Walking Cross-Town. With Time Lapse.

Photographs, Yes… Love ’em.

Time lapse photography, not so much. Haunting. The clouds zipping by, dragging me along, hands desperately clutching the relentless spinning flywheel of Time, all slipping from my grasp.

This same morning walk to train. This same Metro North train. This same commute. This same cross-town walk.

Always black shoes. Always dark socks. Always conservative neck tie. Always black coat. Always black brief case.

That overhead drone, its dark eye, rotating, whirring, peering downward, tracking my steps. My progress.

13 years ago, it was the first train, always the first train, the 5:07 am to Grand Central. DK and the Traders. I take the aisle seat for quick ejection. I graze through the morning papers, The Times, The Wall Street Journal, The Financial Times. Eyes active, skimming, inhaling pages, hungry.  I shift to the pile up of late afternoon and overnight emails. Respond to the Team – they begin to roll out of bed, checking their smartphones. DK’s emails flashing, flashing, flashing...Unread. Years of the same Strategy, pull them along in my wind tunnel. He’s up, he’s moving, and they’ll follow along, or….they won’t.

Train arrives at Grand Central. I’m up, and Ready, standing in the vestibule. The hiss of the doors, and I’m off. Accelerating down the tunnels. Passing other Suits. Pulse up, heart racing, I make the turn in the tunnel and approach the escalators to the exit: Escalators are for pu**ies. I take the stairs. 75 of them, straight up.  Fearless, I gobble them up two at a time, brushing by walkers on the right. Get to the top, breathless, I jog to catch the open door onto the street, catching the Walk sign, 5, 4, 3….

I’ve figured out the pace, the precise cadence to catch the next cross street Walk sign.  Foot steps brisk, moving.  Brief case swings in right hand, there are re-grips but the smooth, cowhide leather never leaves the firm grip of the right hand.

Eyes are locked on next street, the next cross walk, the next Walk sign. The mind, in parallel, rifling through the morning calendar.  The office, ETA of 12 minutes, if I hit that street and that street and that street, just right. 

And more often than not, I would hit it just right.

13 years ago, and now, This Week.

It’s no longer the first train.  It could be the third, the fourth, or Jesus, a late morning train.
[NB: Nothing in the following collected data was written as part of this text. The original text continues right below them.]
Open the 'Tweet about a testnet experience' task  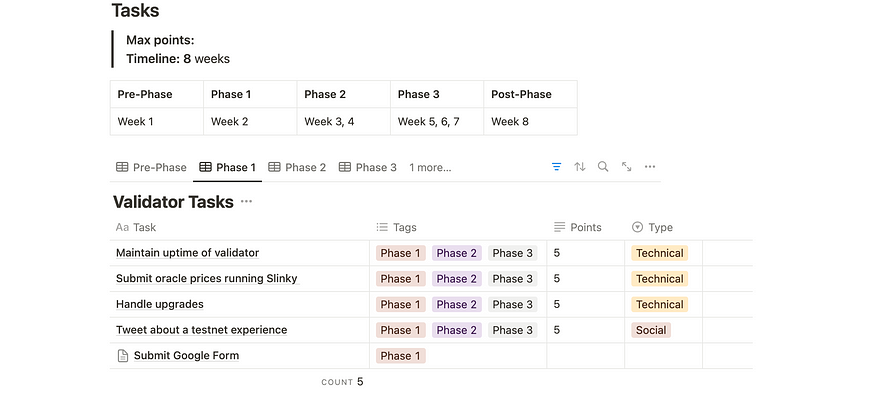pos(201,330)
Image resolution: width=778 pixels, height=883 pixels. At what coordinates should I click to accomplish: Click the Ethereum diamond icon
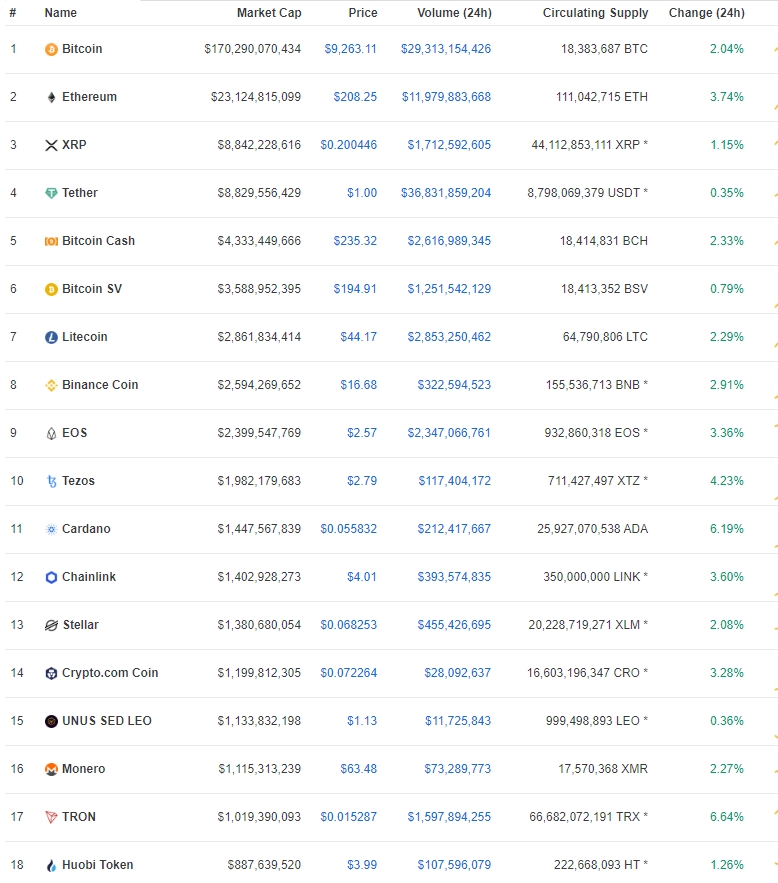[x=51, y=97]
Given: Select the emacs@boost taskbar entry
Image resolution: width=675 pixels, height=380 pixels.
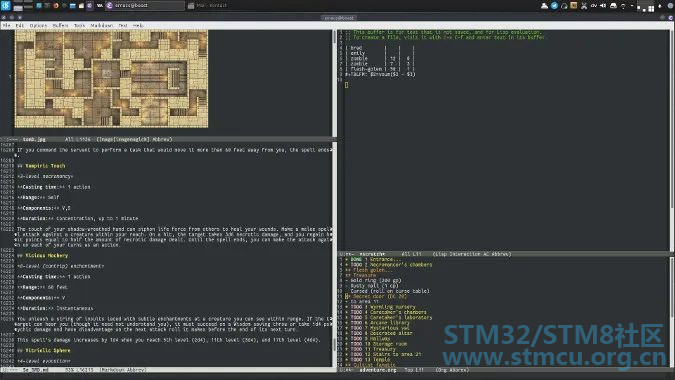Looking at the screenshot, I should (145, 6).
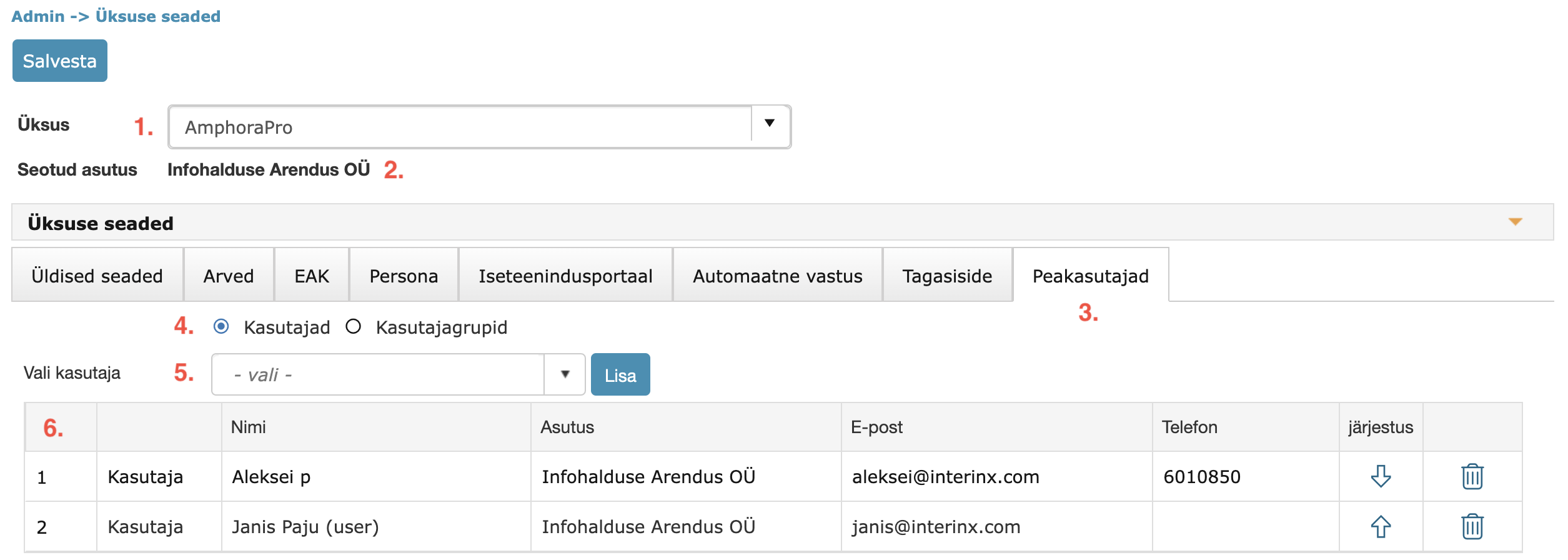Viewport: 1568px width, 560px height.
Task: Click the AmphoraPro unit field
Action: [461, 127]
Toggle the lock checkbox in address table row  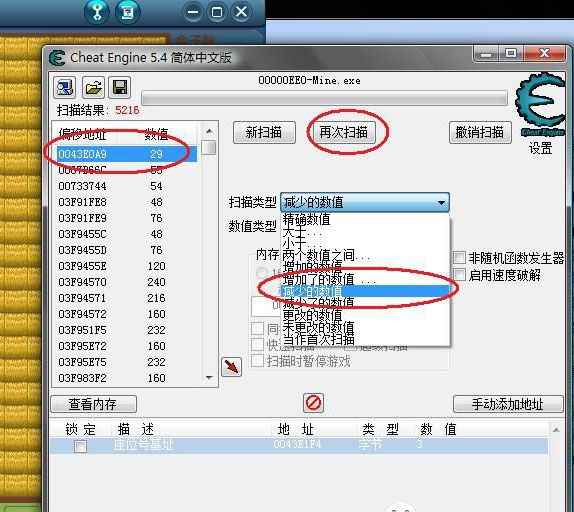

I find an empty seat, now the inside seat. I read one paper. Shift to skimming blog posts.  Move to one or two chapters of Fiction. Skim emails, but leave them for when I get to the office.

Train arrives at Grand Central. I finish up my reading, wait for the car to empty. I twist in my ear buds, find James Taylor, Say Who is this Walking Man?  The Walking Man Walks. The Walking Man Walks By. Would he have wings to fly?

Today, the sun beams, warming. Hand up to shield my eyes.  Glaucoma in your 50s was his call, from the eye injury ~30 years ago.   I shift my case to the left hand, and then back and forth three other times on the walk to the office, case bursting with gadgets.

It’s a 17 minute walk. The later morning commuters are an altogether different crowd. A splash of tourists. Gulls hang glide overhead. Sparrows peck at popcorn kernels outside the theatre.  A homeless man, cup out, asking for change. A car horn. Mother pushing child in stroller. Shopkeepers opening up, hosing down the sidewalks. A delivery truck rushes by, blowing around the thinning strands of hair still left on my head, hand reaching up to tamp them down.

I wait at the next cross walk.

And wait again at the next.

And the next.

We’re in deceleration mode here, with cadence way Off.

We’re on Kevin Barry’s Night Boat to Tangier:

In their [low] fifties. The years are rolling out like tide now.

 


Photo: Julie Peiffer La Femme Rousse, 2015 (via poppins-me)

61 thoughts on “Walking Cross-Town. With Time Lapse.

  1. This is so good, David. Really good. Reads like poetry. And I am left wondering what has happened in those 13 years, from an ETA of 12 minutes to 17, that changed things. What was lost or gained in that 5 minute gap?

    Liked by 1 person

  2. Reblogged this on It Is What It Is and commented:
    “This same morning walk to train. This same Metro North train. This same commute. This same cross-town walk. Always black shoes. Always dark socks. Always conservative neck tie. Always black coat. Always black briefcase. That overhead drone, its dark eye, rotating, whirring, peering downward, tracking my steps. My progress.”

    … it’s a daily routine! Can we keep it during these times?

    Liked by 1 person

  3. Ambivalence has become my definition for aging. Women make jokes about turning 60, sort of uncertain as they came up with a solution. 16 not 61 or 26th Birthday next year, not 62. If that’s the solution, come August I’ll be celebrating my 6th and I remember the big
    deal that was made, a dress with a pretty collar and a circle of chairs under the wisteria dripping tree. Aging to me is the acceptance of less excitement and the embrace of wellness…the retrospect of coming a long way, remembering the fancy birthday dress and not that the party was set up under the tree where my daddy lingered in his car to drink bourbon. Thank you for prompting this thought!
    Happy Sunday! Be well where you are.

    Liked by 3 people

    1. Lisa, I like that when one story triggers another – I often have that and these are great experiences and memories to come alive once again. You told yours so well.

      Liked by 2 people

      1. So…. on the subject of always black shoes… always….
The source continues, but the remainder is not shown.